“We follow Aryeh Neier in describing the three types as “blue,” “red,” and “green” rights. Roughly, on his model “blue” rights are civil and political rights: the rights to individual liberties…“Red” rights are economic and social rights, rights that focus more on the quality of life. “Green” rights are collective rights such as the right to peace or the rights of future generations to environmental resources and the biodiversity necessary for human survival. Each of the three types includes the preceding one but also adds to it.”
The quote above comes from Phillip Clayton and Justin Heinzekehr’s book Organic Marxism and, using Aryeh Neir and Karel Vasak’s model of generational human rights, they provide an excellent way of understanding rights language, which I think this is a critical thing for anyone to possess.
Accordingly, something that has baffled me for quite some time is how people who tend to be more libertarian or conservative minded will completely dismiss a more liberal or socially minded position simply because it advocates for a larger picture.

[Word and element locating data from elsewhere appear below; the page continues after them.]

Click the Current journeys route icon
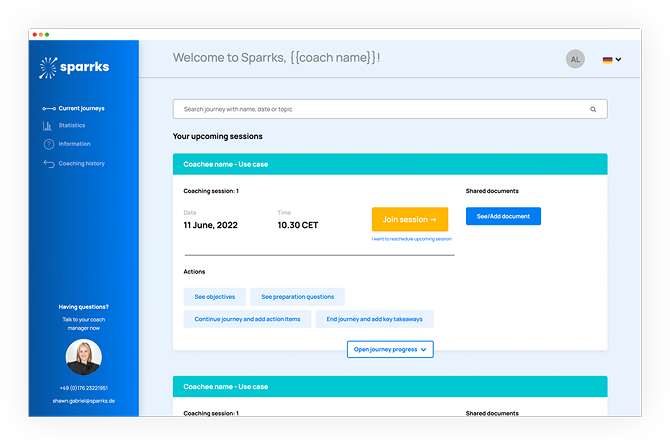This screenshot has width=670, height=445. coord(49,108)
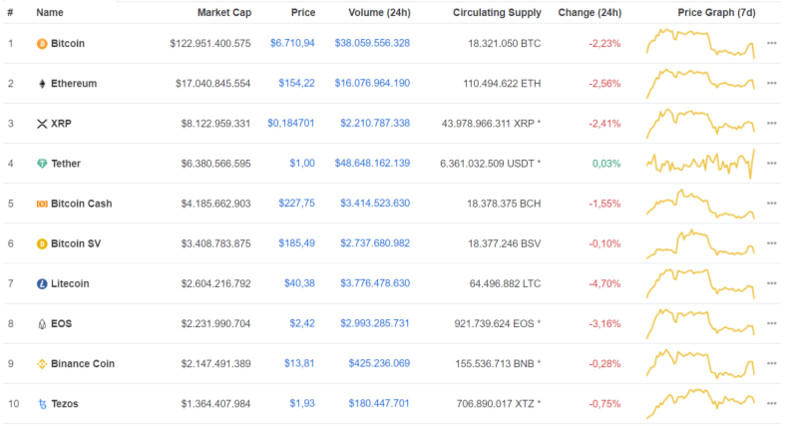Click the Litecoin blue logo icon
This screenshot has width=798, height=426.
(x=42, y=284)
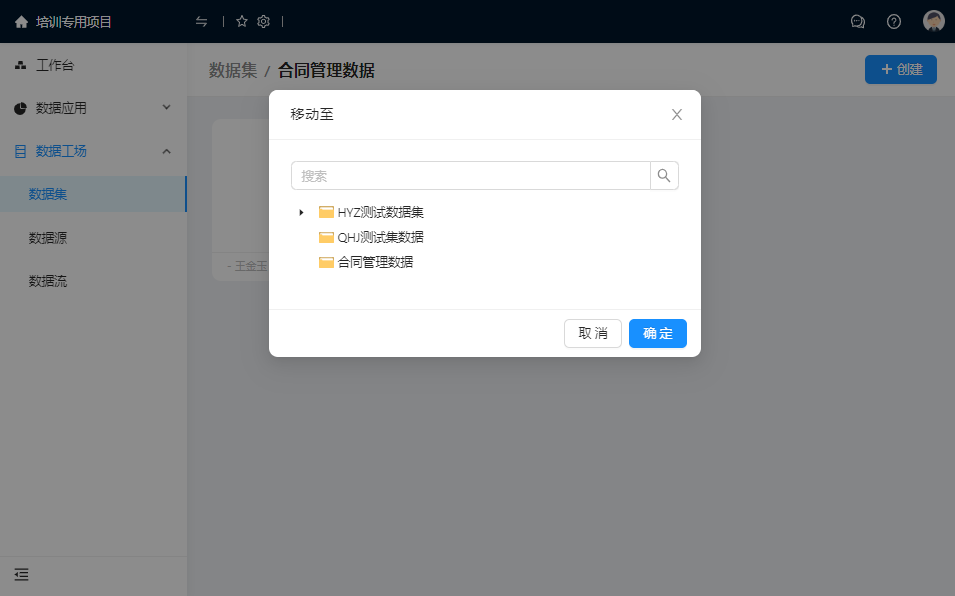
Task: Click the search magnifier icon in dialog
Action: pyautogui.click(x=664, y=176)
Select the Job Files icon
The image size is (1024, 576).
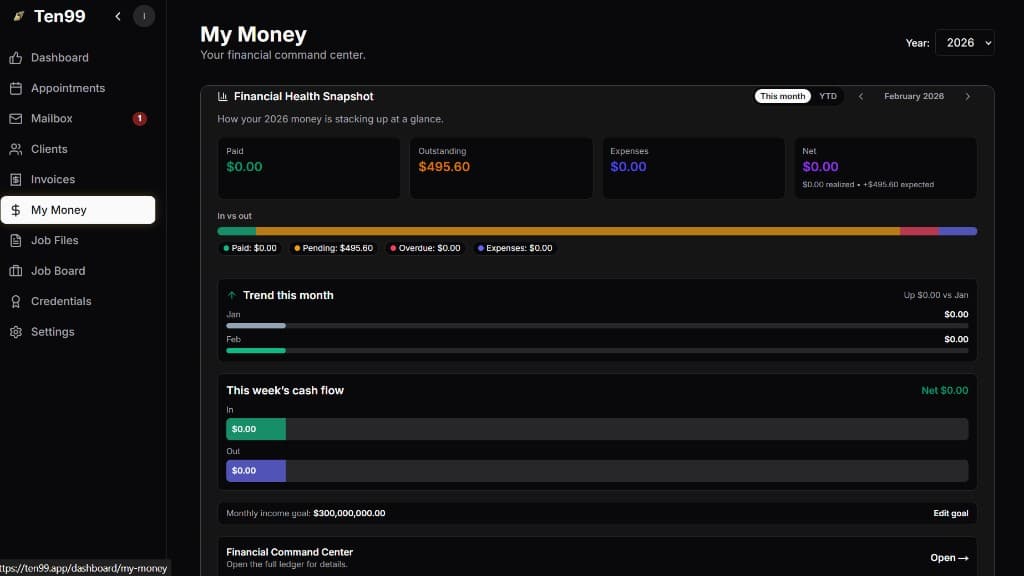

In other words, I almost get the feeling that because liberal/left leaning socially/communally minded people tend to have a larger, more developed/complex, more world-centric paradigm, libertarian/conservative people assume that these more left leaning, socially minded people no longer value the individual and/or individual human rights. I don’t typically understand (or like) either/or binaries in general, but in this case it’s particularly disturbing. I think Henry Rosemont Jr. has diagnosed this problem correctly; he indicates that, for many people on the right, the only alternative to a libertarian individualism is “being a faceless member of a collective, communist or fascist.” This is complete nonsense.
No human being I know, not even the most hard-core Confucian, Marxist, Socialist, Buddhist or Process-Relational thinker, would deny someone their democratic individuality. As Cornell West once said, “There is something about democratic individuality which is very different from rugged, ragged, rapacious individualism.”
Put very simply, Individuality and Individualism are NOT the same.
So, no. Holding to the view that individuals exist because of, and cannot be separated from, their relationships, is NOT the same as saying individuals get no rights. What it does mean, though, is that for people who are able to recognize that we live in a much larger complex inter-dependent world, “blue rights” can NOT be the end of the story; “red rights” and “green rights” also need to be considered.
Painting above depicts the “Pando, also known as The Trembling Giant, a clonal colony of a single quaking aspen (Populus tremuloides) determined to be a single living organism by identical genetic markers and assumed to have one massive underground root system.”